Although he never lived military experiences, the descriptions of his book served him to be hired as a reporter in the wars of Turkey and Greece, and Spain and the U.S.A. In 1896, the ship Commodore, on which he travelled in an expedition from the U.S to Cuba shipwrecked, episode that he used to write the Open Boat and Other Tales. In 1897 he settled in England, where he was friend of Joseph Conrad and Henry James.
The main character of the Red badge of courage is a young man, Henry Fleming.
At the beginning of the novel, influenced by heroic stories he has read, hopes to have the occasion to become a hero, like Greek heroes. At this stage of the novel he is innocent and romantic, he hasn´t face real life, and specially war as they are. In order to get his dreams, he joins the army and leaves to fight in the civil war.
When he is sent to the front, comes the moment in which he has to face reality and war as they are. He discovers that he is not cut out to become a hero, he feels fear, and flees. He goes to the forest, where, by chance, he happens to get wounded on his head. Paradoxically, this wound becomes a badge of courage when he joins his company again, received as a hero.
It has been said that Crane is a naturalistic writer. I´d like to discuss what is true and what is false in this assertion. Naturalism supposes that the methods of experimental science can be applied to the analysis of society. Naturalism is the literary result of the application of Darwin´s theory of evolution to the novel. Every animal, and from a naturalistic point of view, man is no exception, has to adapt itself to the environment, and struggle with the other subjects to survive. Besides, naturalism adopts the deterministic view for which man has no free will, he is a mere puppet subjected to circumstances and the laws of causality.
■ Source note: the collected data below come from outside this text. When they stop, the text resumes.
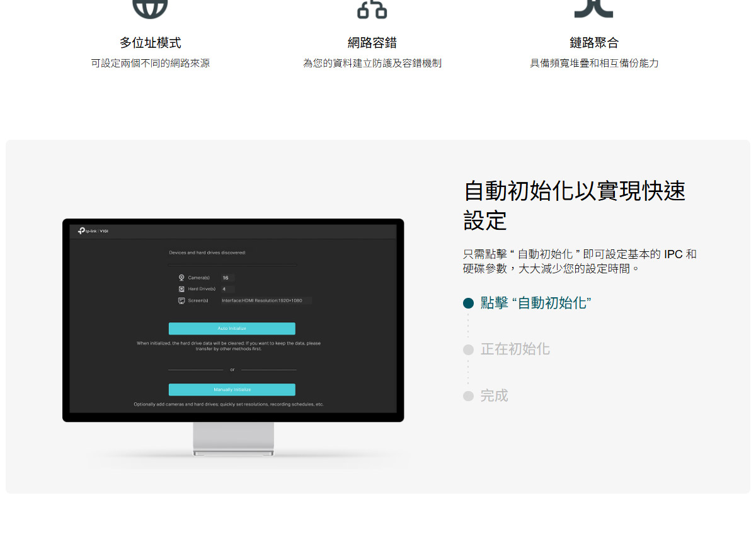Select the grey dot beside 正在初始化
The width and height of the screenshot is (756, 551).
pyautogui.click(x=468, y=349)
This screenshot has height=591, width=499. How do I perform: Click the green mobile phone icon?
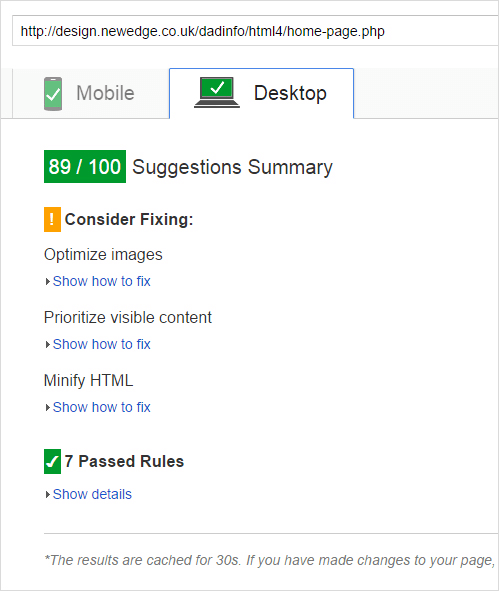pos(53,94)
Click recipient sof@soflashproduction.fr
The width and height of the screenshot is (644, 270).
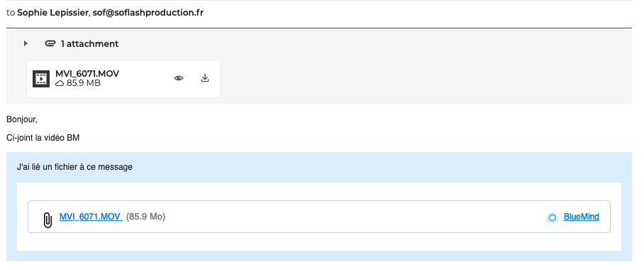pyautogui.click(x=148, y=13)
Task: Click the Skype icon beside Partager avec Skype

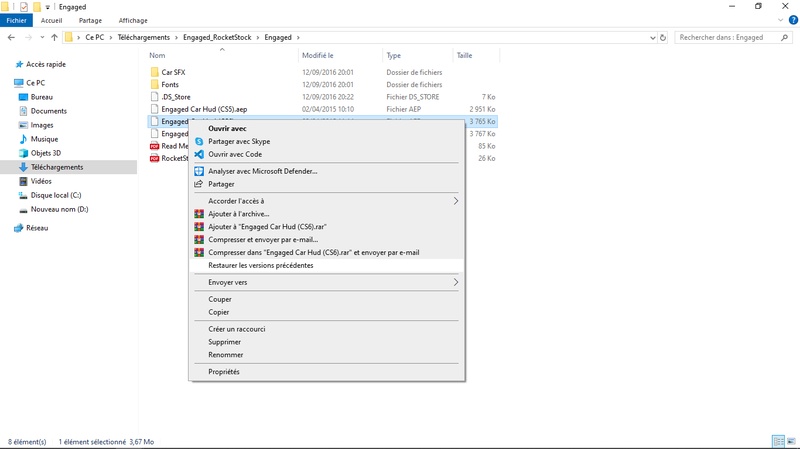Action: 199,142
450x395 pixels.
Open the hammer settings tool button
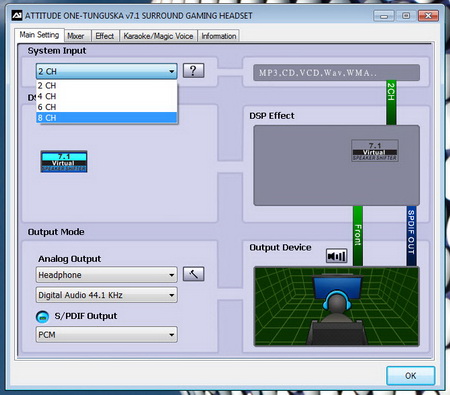pos(194,274)
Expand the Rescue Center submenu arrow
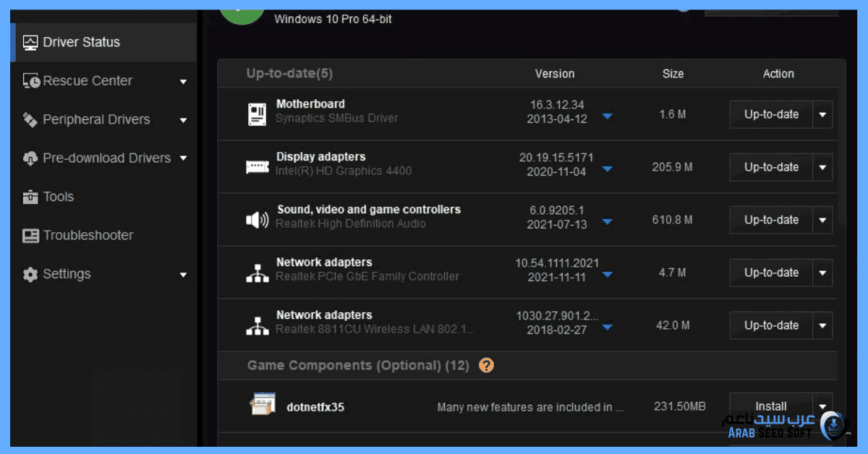The width and height of the screenshot is (868, 454). click(x=183, y=82)
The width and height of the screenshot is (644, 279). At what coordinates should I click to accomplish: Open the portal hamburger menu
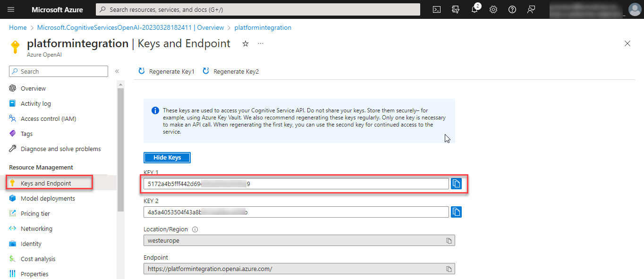pyautogui.click(x=11, y=9)
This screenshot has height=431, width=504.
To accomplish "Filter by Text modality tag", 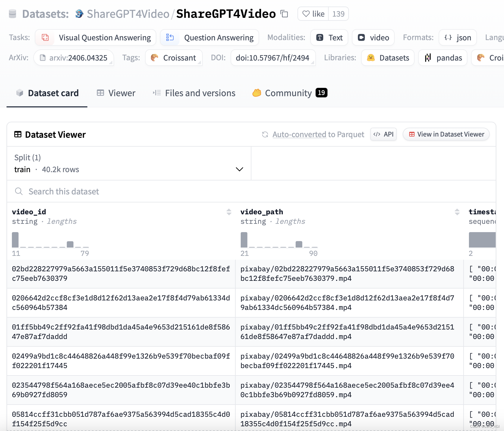I will (329, 38).
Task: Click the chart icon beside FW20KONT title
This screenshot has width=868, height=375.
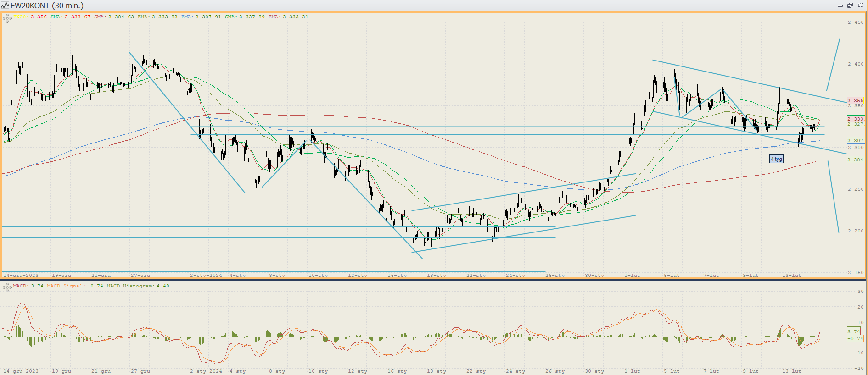Action: 5,6
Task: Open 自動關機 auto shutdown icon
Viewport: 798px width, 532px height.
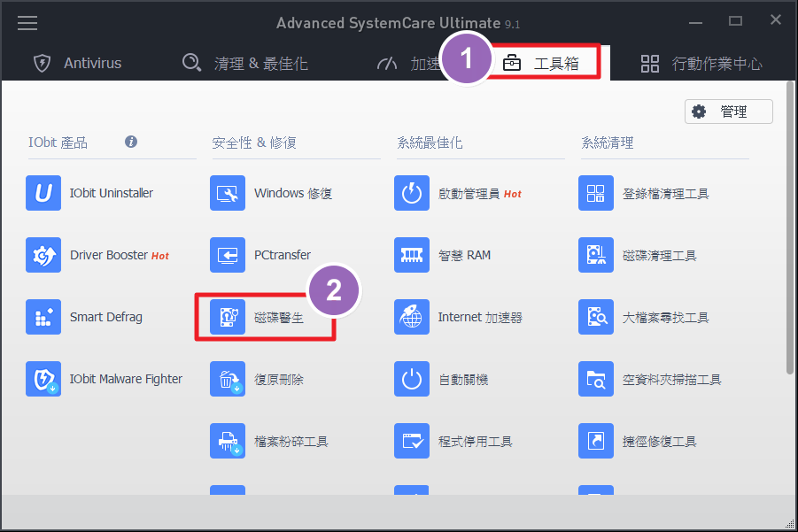Action: [412, 379]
Free will is an illusion. We don´t go where we want to, but where the casuality, or, what is the same, causality leads us. Henry is first driven into the battle, then away from it and finally back again by forces he can´t control. He becomes a hero not when he wants to, , and, paradoxically, but when the circumstances his fear and desire to flee leads him to find his heroic moment.
This absence of choice, of election, of will, is represented in the novel by images that identify men with animals and things: Henry´s regiment is compared to a moving box, which contains him. The soldiers are compared to trees and animals, they fight as eagles, the regiment looks as a pack of mules. They are also compared to primitive warriors. This suggests that the important thing is that we belong to the class “man”, as an eagle belongs to the class “bird”, and not to the class XIXth century man. Men at war are animals struggling for survive, and in that all men are just the same. Alternatively, objects are ironically personified: guns speak, bullets sin.
Crane has also been called a realistic writter. This is not exactly. Although he has a realistic eye to describe actions, and make them vivid to the reader, he is not concerned with recording things in their selves, just because their sheer existence fascinates. While other writers, let´s say, for example, Defoe, record actions which don´t add any new meaning to the development of the narrative and characters just to reflect the real world, full with details which are fascinating in theirselves, Crane´s natural facts have reference beyond themselves. However, and opposite to allegoric or symbolic writters, this reference is always individually psychological, and never idealistically cosmological, as in Hawthorne, for example. He is more essentially, as his friend Joseph Conrad described him, impressionistic. He conveys the confusion, heat, sounds and emotions of the battle by means of an accumulation of strokes in a technique that has been called “literary pointillism”.
Apart from what has been said, The red badge of courage is a psychological portrait of fear, and a description of a travel through innocence to experience. During the farewell interview, Henry´s mother, tells him that he is a little fellow among a lot of others, that he has to keep quiet and do what they tell him. She ends with a significant “I know how you are, Henry”. Some critics believe that Henry will take a long time to know how he is. In the battle, he realices his insignificance, and after losing himself in this “lot of other men”, and losing his individuality and innocence, he goes through a spiritual regeneratin, gets experienced, and finds himself again, with a new, the real role in life, just a little soldier, a little man, playing his little part in the whole, enormous play of life.
Other critics think that Henry is silf-deluding, cowardly, or brave by turns, not because he understands or chooses, but because he is simply an animals responding to the urgencies of environment with the resources he casually has.